HTML entities for email addresses: don’t bother
2nd December 2003
I’ve suspected this for a long time, and now here’s the empirical evidence: Popular Spam Protection Technique Doesn’t Work. If you’re relying on HTML entities to protect your email address from spam harvesters—for example username@example.com
—your email address may as well be in plain text. Chip Rosenthal downloaded a tool called “Web Data Extractor v4.0” and tried it on some test data to prove once and for all that the technique doesn’t work.
My advice is to use your common sense when analysing a potential spam protection technique.

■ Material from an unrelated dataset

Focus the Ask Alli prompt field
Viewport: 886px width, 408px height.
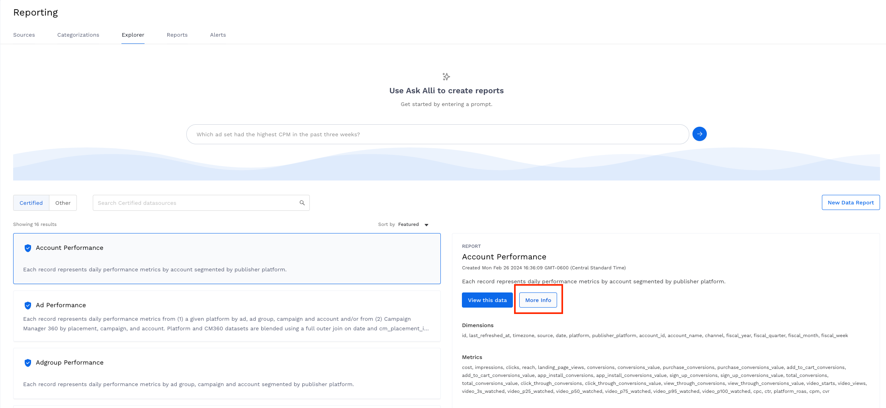(x=437, y=134)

If you were a spammer, would you be able to outwit the method? Spammers aren’t always very smart, but the people who write spamming tools (and get paid big bucks for them) are. Also remember to think about the payoff—unencoding a bunch of entities is a cheap operation. Embedding a Javascript interpreter to decipher email addresses that are glued together using Javascript at the last possible moment is a lot harder and could slow down a tool, so it may not be worth the effort.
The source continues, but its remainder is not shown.